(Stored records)
════════════════════
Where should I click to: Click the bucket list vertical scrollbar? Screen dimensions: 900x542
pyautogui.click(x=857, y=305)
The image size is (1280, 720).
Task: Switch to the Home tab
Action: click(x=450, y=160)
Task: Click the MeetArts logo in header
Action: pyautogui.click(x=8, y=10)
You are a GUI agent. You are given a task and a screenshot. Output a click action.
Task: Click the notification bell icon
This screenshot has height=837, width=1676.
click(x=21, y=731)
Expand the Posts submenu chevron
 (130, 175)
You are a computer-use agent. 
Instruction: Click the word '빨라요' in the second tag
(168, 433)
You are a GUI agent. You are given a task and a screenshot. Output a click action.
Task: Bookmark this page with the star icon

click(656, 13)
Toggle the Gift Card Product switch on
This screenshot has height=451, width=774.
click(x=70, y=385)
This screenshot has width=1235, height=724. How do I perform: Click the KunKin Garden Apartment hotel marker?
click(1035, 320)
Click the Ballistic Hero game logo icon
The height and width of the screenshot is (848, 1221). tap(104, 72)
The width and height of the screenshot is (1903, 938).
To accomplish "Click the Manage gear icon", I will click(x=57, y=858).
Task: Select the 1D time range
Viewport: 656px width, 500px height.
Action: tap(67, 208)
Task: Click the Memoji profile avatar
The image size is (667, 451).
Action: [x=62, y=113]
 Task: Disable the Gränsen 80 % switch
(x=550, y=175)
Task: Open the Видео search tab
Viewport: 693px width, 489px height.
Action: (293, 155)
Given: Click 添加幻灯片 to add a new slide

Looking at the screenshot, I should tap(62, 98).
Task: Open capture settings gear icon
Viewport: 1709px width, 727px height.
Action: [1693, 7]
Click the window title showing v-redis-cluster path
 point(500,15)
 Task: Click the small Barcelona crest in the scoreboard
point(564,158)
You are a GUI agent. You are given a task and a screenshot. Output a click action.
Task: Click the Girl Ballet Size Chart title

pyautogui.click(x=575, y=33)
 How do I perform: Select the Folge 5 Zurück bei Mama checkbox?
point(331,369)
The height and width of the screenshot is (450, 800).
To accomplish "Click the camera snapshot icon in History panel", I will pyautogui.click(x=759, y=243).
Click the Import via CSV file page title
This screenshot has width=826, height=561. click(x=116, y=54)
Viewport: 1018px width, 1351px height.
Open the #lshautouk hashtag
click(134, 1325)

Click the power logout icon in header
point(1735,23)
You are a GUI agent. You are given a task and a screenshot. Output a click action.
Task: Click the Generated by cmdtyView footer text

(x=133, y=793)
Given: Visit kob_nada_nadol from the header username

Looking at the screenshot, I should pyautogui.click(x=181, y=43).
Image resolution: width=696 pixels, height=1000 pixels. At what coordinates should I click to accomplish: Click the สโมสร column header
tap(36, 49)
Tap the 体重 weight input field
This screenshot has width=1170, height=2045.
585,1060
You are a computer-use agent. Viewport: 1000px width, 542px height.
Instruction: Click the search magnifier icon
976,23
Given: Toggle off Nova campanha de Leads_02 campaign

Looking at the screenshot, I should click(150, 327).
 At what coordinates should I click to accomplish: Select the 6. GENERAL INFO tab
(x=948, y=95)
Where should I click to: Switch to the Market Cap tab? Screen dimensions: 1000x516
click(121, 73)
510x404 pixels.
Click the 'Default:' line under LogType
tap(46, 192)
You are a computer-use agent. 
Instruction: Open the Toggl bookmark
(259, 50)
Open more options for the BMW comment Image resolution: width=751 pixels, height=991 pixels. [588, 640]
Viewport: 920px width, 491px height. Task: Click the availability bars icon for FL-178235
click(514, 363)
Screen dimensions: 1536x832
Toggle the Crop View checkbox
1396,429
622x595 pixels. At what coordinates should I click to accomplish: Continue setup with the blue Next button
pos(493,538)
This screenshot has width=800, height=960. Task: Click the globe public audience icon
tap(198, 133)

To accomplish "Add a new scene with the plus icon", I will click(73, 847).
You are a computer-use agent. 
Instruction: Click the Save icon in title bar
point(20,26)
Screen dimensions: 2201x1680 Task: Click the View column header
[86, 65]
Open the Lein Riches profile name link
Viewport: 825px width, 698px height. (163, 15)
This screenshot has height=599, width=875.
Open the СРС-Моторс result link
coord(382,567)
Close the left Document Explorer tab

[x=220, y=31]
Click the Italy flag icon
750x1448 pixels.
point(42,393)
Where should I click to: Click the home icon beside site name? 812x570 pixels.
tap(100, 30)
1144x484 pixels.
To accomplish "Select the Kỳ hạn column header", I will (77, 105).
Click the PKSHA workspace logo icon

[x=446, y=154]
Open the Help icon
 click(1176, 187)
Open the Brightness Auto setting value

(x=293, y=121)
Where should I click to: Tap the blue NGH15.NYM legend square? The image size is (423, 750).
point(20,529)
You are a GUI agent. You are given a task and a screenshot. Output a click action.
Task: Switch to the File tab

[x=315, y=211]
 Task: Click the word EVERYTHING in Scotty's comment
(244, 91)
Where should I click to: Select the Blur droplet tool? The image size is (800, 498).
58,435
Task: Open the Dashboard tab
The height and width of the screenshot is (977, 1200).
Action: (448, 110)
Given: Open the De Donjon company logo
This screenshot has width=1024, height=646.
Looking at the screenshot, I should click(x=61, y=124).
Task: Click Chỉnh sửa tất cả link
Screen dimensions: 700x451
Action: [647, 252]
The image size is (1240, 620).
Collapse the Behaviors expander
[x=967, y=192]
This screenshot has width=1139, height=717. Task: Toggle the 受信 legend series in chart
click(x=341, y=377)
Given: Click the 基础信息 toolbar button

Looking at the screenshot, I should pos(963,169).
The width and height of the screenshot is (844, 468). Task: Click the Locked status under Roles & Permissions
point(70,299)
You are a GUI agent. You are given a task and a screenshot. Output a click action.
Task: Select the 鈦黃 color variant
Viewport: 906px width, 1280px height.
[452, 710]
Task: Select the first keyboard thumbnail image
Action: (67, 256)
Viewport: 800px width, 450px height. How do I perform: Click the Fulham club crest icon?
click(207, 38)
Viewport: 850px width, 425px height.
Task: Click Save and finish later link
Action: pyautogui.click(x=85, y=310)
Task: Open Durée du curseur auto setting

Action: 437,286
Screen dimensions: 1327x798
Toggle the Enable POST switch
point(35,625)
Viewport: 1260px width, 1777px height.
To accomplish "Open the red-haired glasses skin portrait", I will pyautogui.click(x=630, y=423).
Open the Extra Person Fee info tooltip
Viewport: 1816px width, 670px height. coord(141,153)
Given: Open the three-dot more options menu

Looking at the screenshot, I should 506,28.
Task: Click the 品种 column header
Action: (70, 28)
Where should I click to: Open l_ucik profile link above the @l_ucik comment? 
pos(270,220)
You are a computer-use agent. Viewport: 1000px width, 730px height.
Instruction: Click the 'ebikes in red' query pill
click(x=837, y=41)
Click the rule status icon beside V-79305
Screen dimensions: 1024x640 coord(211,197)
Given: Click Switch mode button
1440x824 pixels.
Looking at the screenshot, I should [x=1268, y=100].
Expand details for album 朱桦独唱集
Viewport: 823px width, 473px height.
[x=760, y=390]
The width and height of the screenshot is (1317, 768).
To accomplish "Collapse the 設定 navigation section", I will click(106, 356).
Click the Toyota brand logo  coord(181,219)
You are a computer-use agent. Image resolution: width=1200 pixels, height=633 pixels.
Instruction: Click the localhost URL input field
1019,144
════════════════════
WORK INSTRUCTION. Produce the number of lines in the data containing the string "will", with nothing added.

REPLY TO THE EXERCISE. 6